23sep 2008
Election municipale de Perpignan : le commissaire du gouvernement demande le rejet des recours.
15:46 - Par Fabrice THOMAS - 2008
La tant attendue séance du tribunal administratif s’est tenue ce matin, mardi 23 septembre à Montpellier. L’avis du commissaire du gouvernement est sans surprise. Certes les accusations ne manquaient pas, le magistrat a souligné que le tribunal en avait été submergé. Mais les faits, mais les preuves manquant, il se prononce en faveur de la validation de l’élection.
Où sont les centaines de fausses procurations ? Où sont les centaines de voix d’écart sur trois bureaux de vote ? Où sont les témoignages sous X d’employés municipaux qui auraient participé à des fraudes ? Tout cela n’est pas arrivé à Montpellier. Et pour cause ! Ce n’était qu’accusations gratuites qui ont sali une équipe d’élus et plus grave encore ont sali une démocratie déjà suffisamment mal en point pour qu’on lui épargne de nouveaux discrédits.
Il faudra quand même, le moment venu, faire pour mémoire, un florilège de toutes les accusations visant : « Un système maffieux dirigé par un chef de clan ». Amiel-Donat, Codognès, Codognette et Bourquin qui accroché aux grilles de la mairie pleurait devant : « les chars et les mitraillettes de monsieur Alduy », ont pendant la semaine qui a suivi le second tour des élections municipales proféré des propos insensés.
Les membres du tribunal se sont intéressés au déroulement des opérations de vote dans le bureau numéro 4 (affaire de la chaussette).
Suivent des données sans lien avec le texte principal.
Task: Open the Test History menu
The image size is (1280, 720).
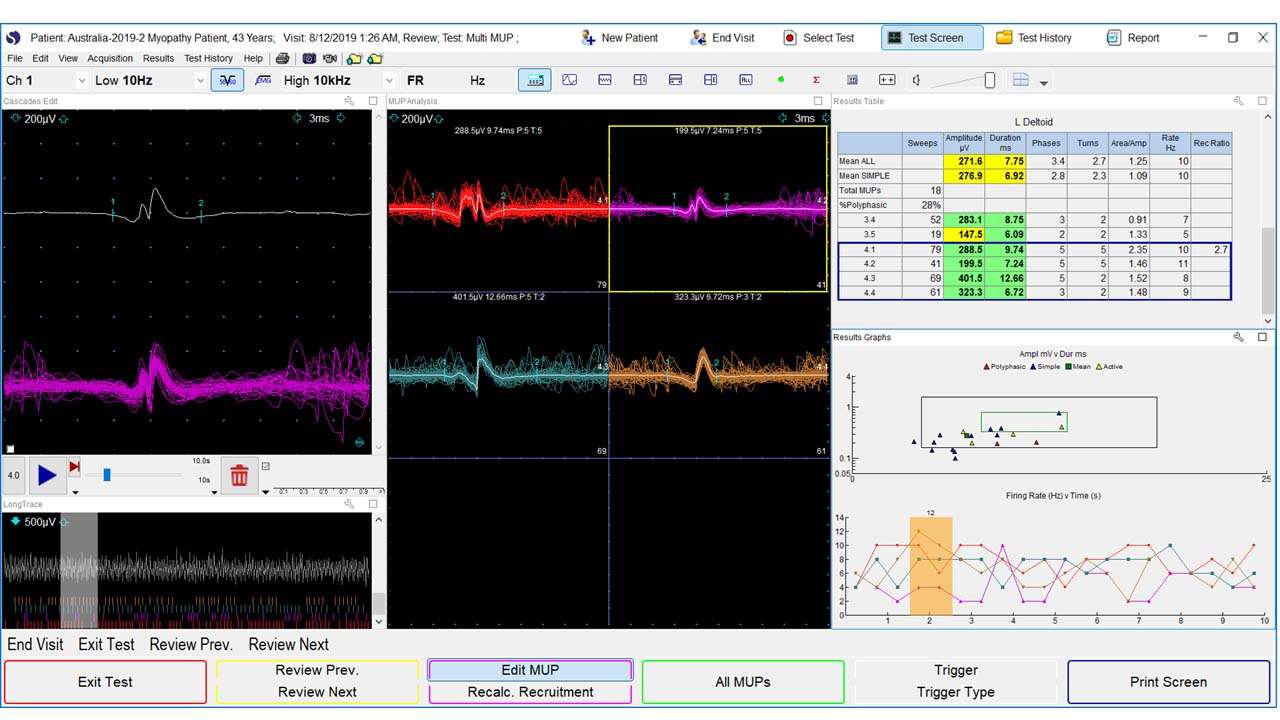Action: (x=208, y=59)
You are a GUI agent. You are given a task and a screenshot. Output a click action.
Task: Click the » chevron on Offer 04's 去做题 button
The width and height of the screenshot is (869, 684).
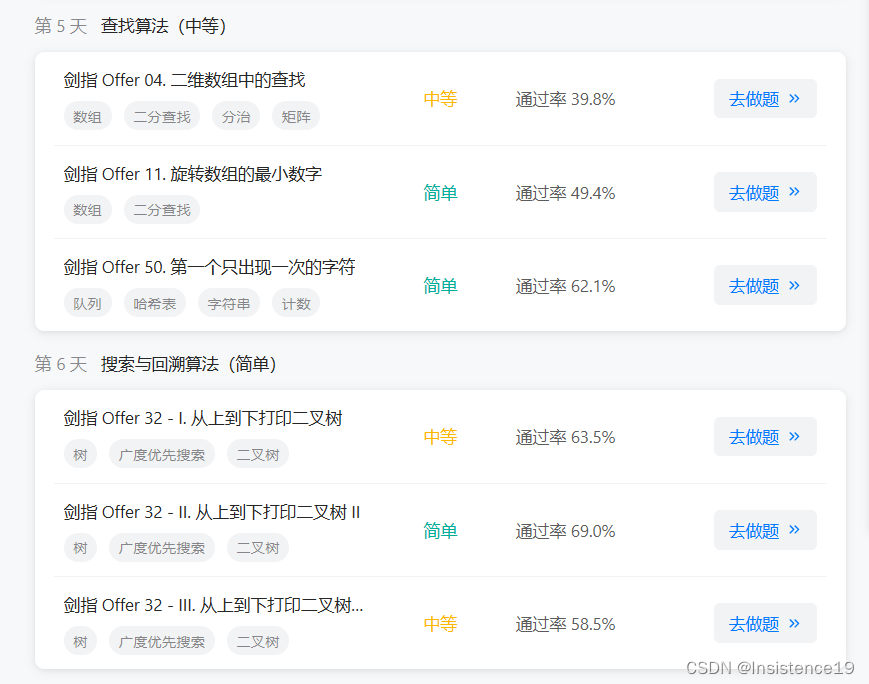click(795, 98)
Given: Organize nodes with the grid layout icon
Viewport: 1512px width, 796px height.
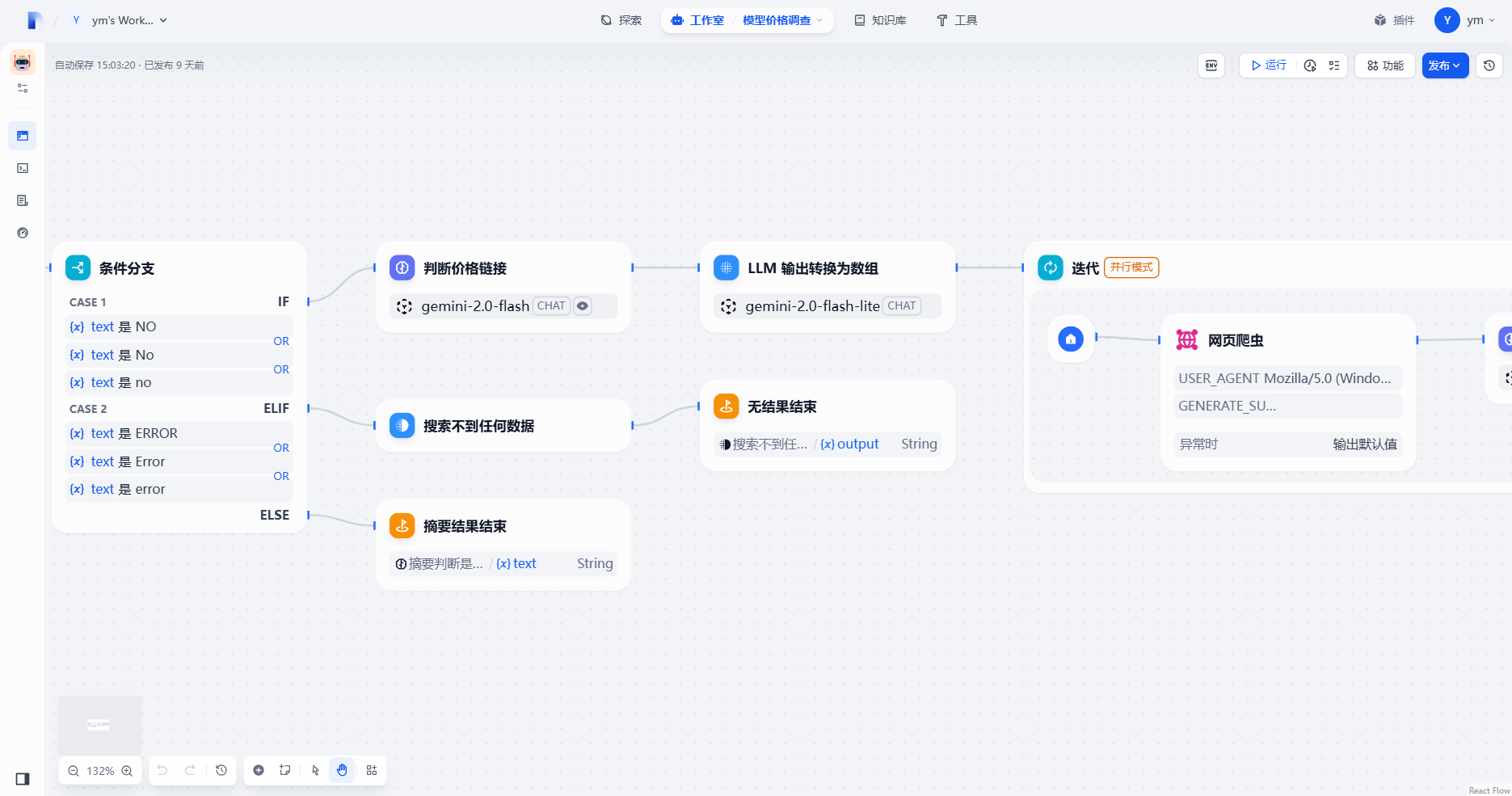Looking at the screenshot, I should tap(372, 770).
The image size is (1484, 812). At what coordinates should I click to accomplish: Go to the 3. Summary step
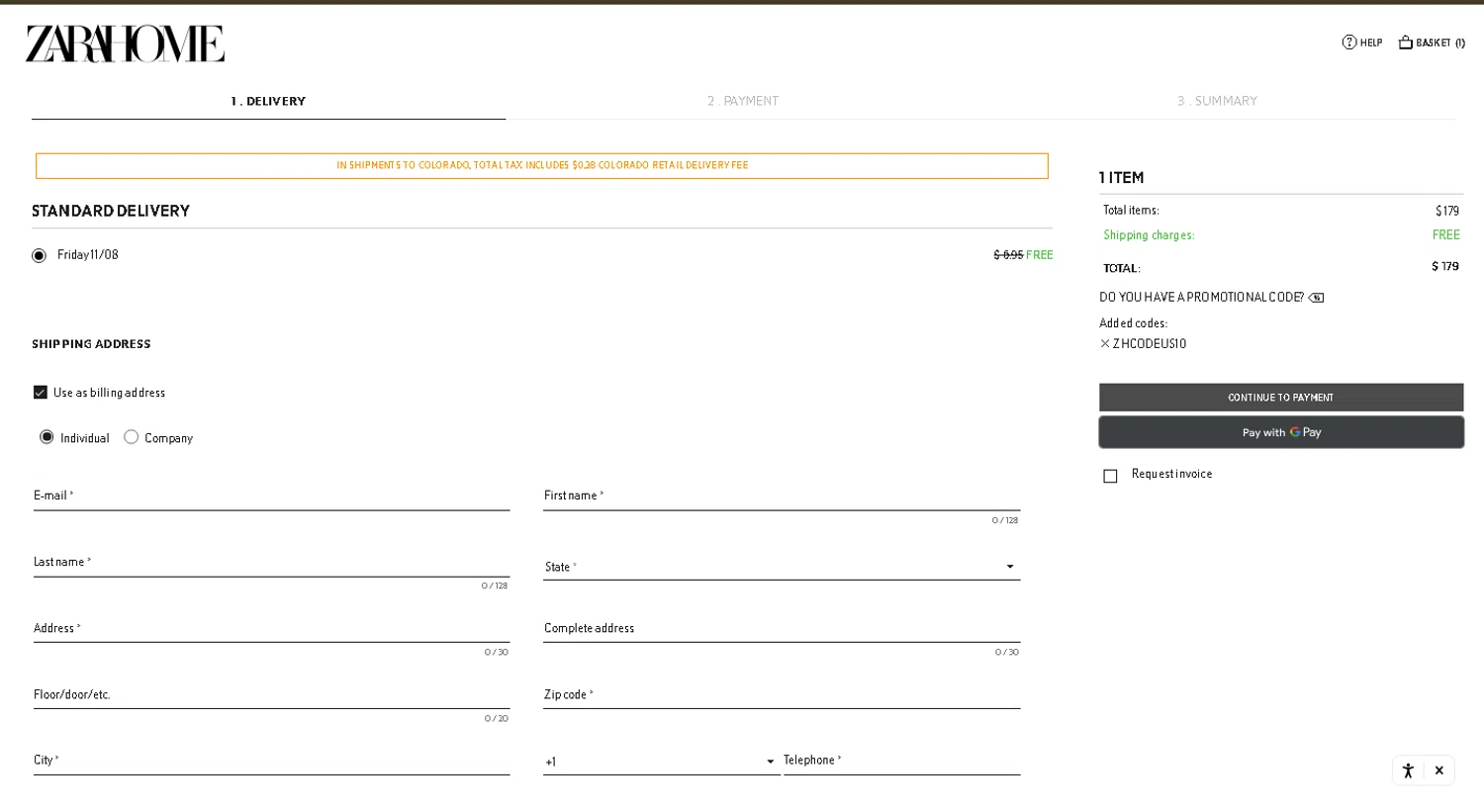[1216, 101]
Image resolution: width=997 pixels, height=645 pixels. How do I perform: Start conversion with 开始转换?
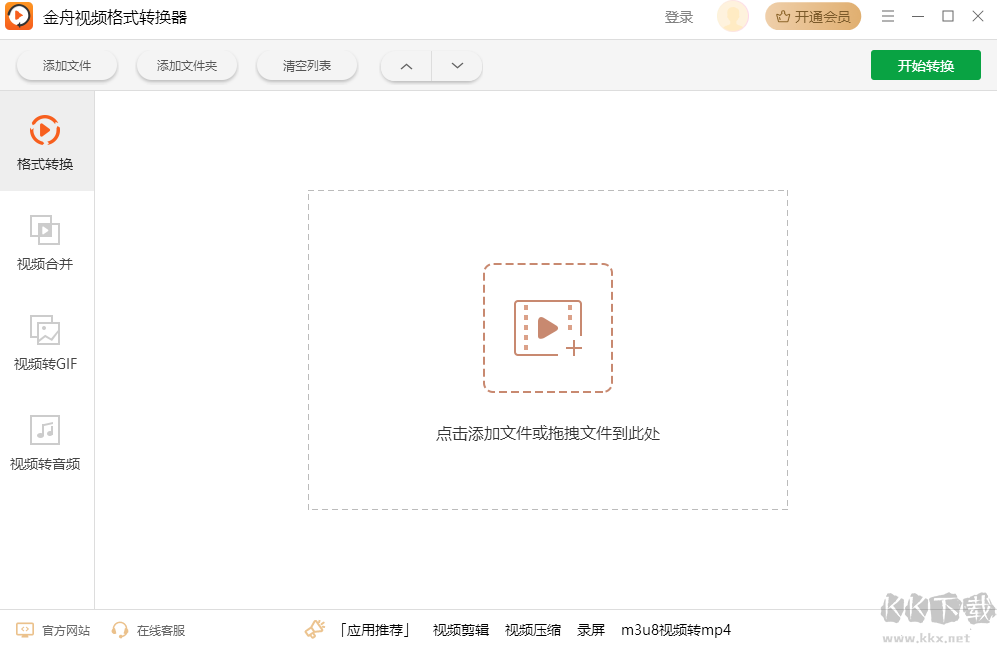pyautogui.click(x=925, y=64)
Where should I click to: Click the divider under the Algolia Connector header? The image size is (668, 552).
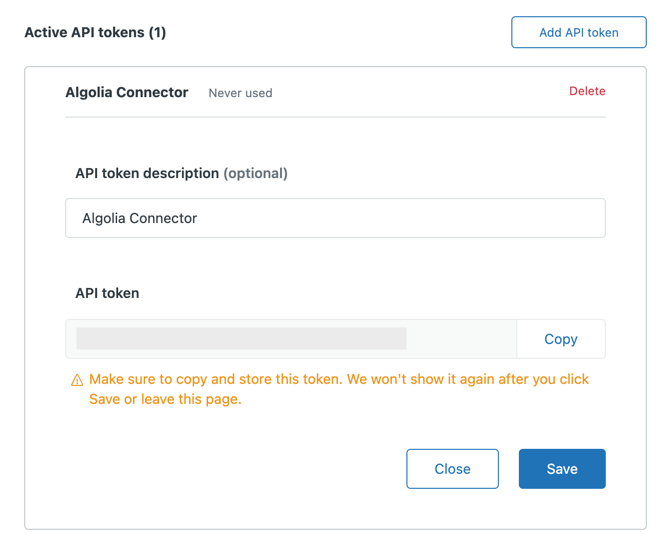(x=335, y=118)
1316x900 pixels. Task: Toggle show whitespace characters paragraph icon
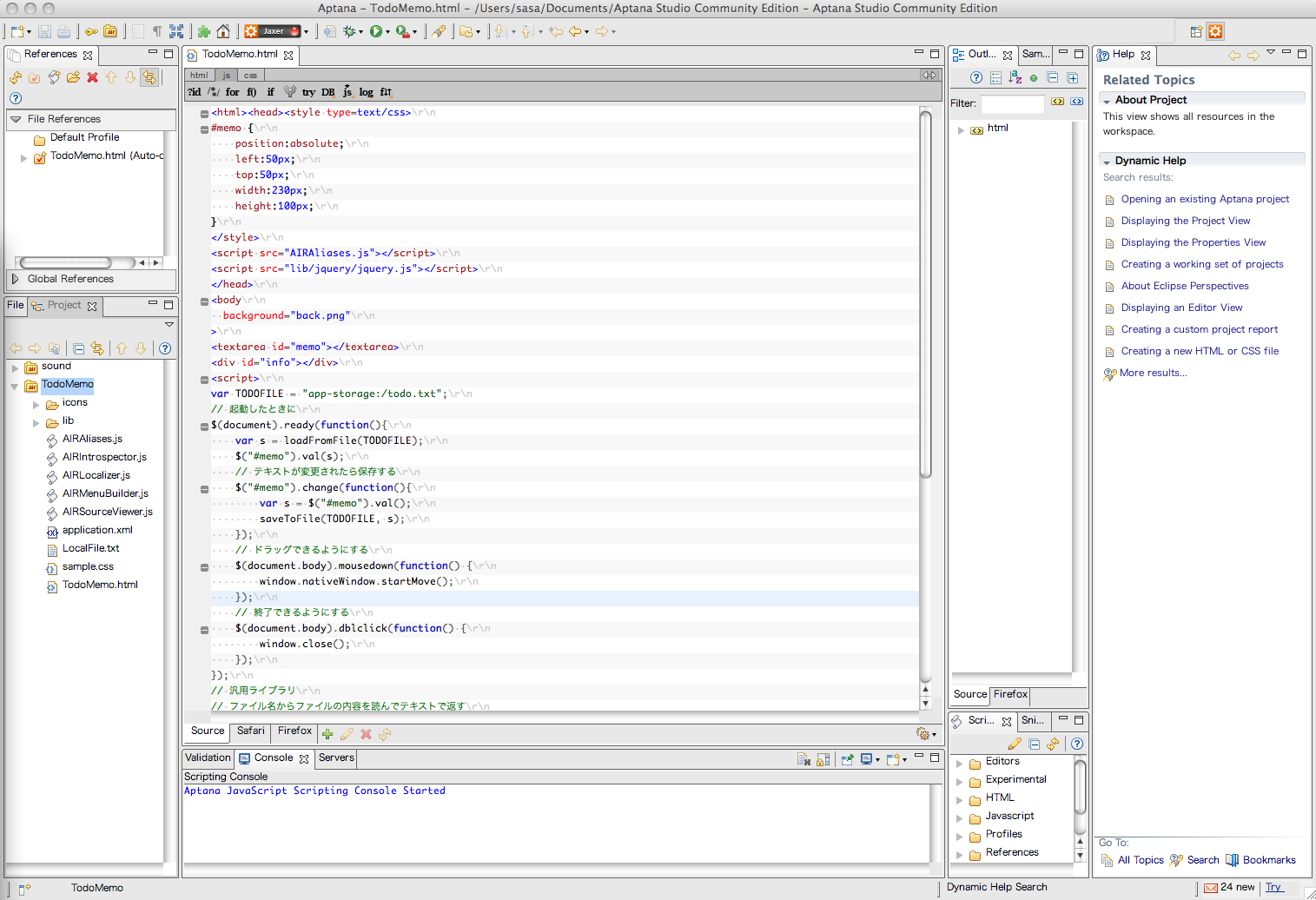point(157,31)
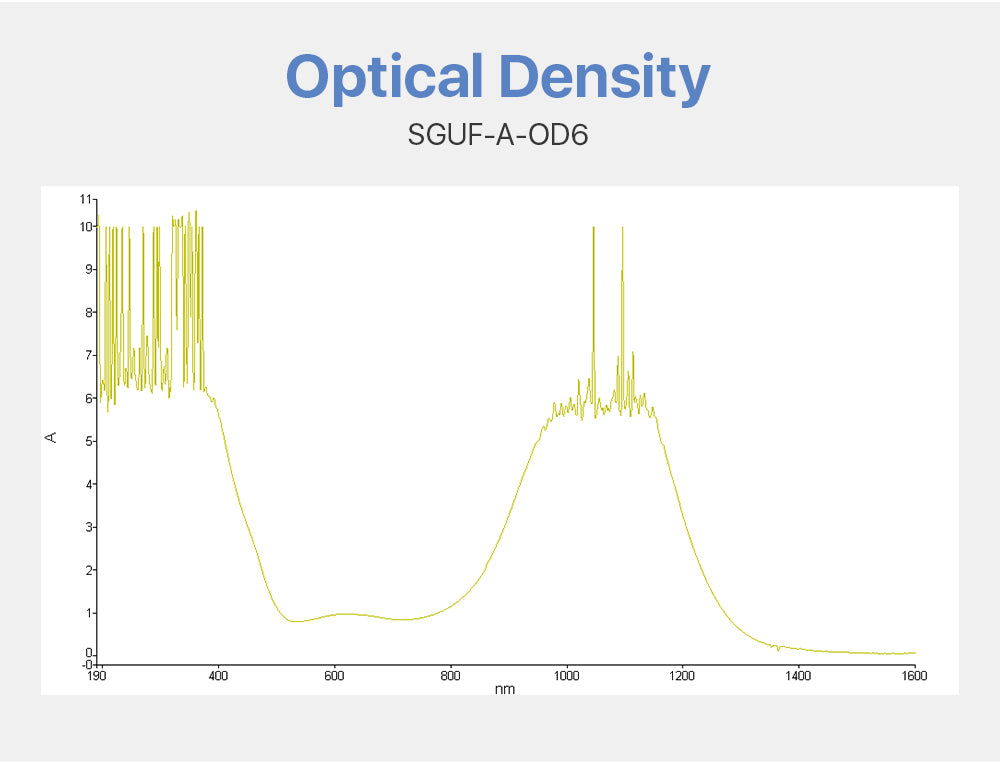Click the tall spike peak near 1100 nm
The image size is (1000, 762).
pyautogui.click(x=622, y=229)
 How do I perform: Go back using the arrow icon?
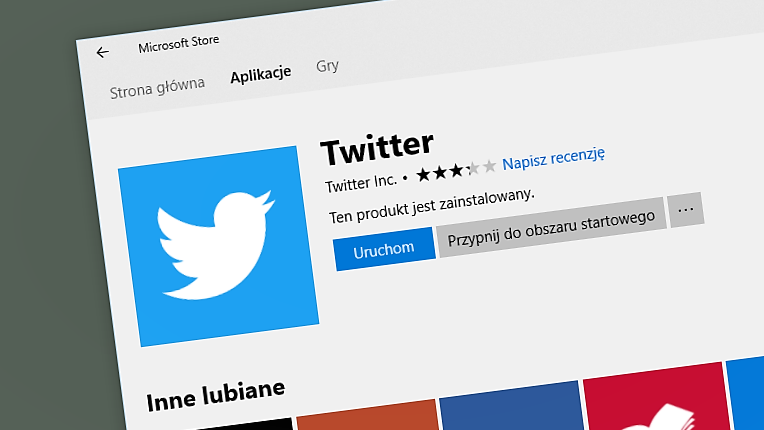pos(102,52)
Maître Pons, avocat de la liste de JPA a plaidé en faveur d’un acte isolé résultant d’un comportement individuel. Tout en considérant que le scrutin s’était tout à fait normalement déroulé dans les soixante-cinq autres bureaux de vote, le Commissaire du gouvernement demande à ce que les 365 voix obtenues par la liste Alduy dans le bureau numéro 4 lui soit décomptées. Mais comme la liste du maire sortant avait 574 voix d’avance…
Le tribunal administratif rendra son jugement le 7 octobre.